No matter, as we jump to "while (s->state != NBD_CLIENT_QUIT) {".

> 
>> +
>>           assert(s->reply.handle == 0);
>>           ret = nbd_receive_reply(s->bs, s->ioc, &s->reply, &local_err);
>>   
>>           if (local_err) {
>>               trace_nbd_read_reply_entry_fail(ret, error_get_pretty(local_err));
>>               error_free(local_err);
>> +            local_err = NULL;
> 
> Could be fun in concert with your proposal to get rid of local_err ;)
> But here, we aren't using error_propagate().

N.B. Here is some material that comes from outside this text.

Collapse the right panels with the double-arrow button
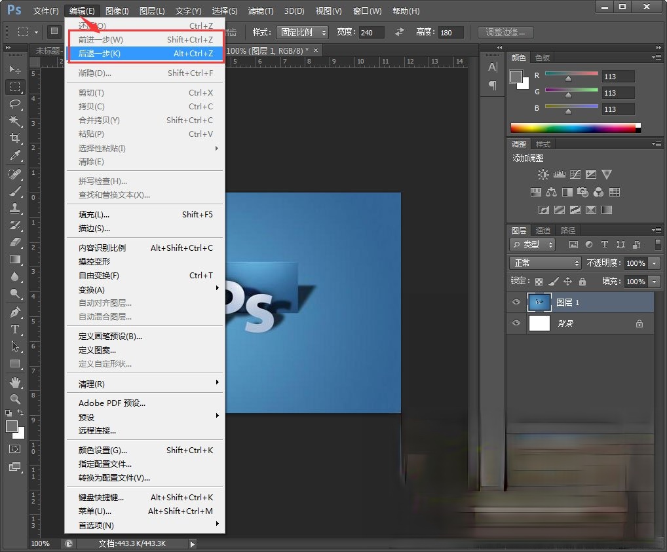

And we don't have Error **errp parameter here too.

> 
>>           }
>>           if (ret <= 0) {
>>               nbd_channel_error(s, ret ? ret : -EIO);
>> -            break;
>> +            continue;
>>           }
>>   
>>           /*
> 
> We're getting really close.  If you can answer my questions above, and
> the only thing left is adding _co_ in the function name, I could tweak
> that locally to spare you a v10.  At any rate, I'm tentatively queuing
> this on my NBD tree; I'll probably do a pull request today without it,
> and save it for next week's PR after I've had a week to hammer on it in
> local tests.
> 

Thank you! That's great!

-- 
Best regards,
Vladimir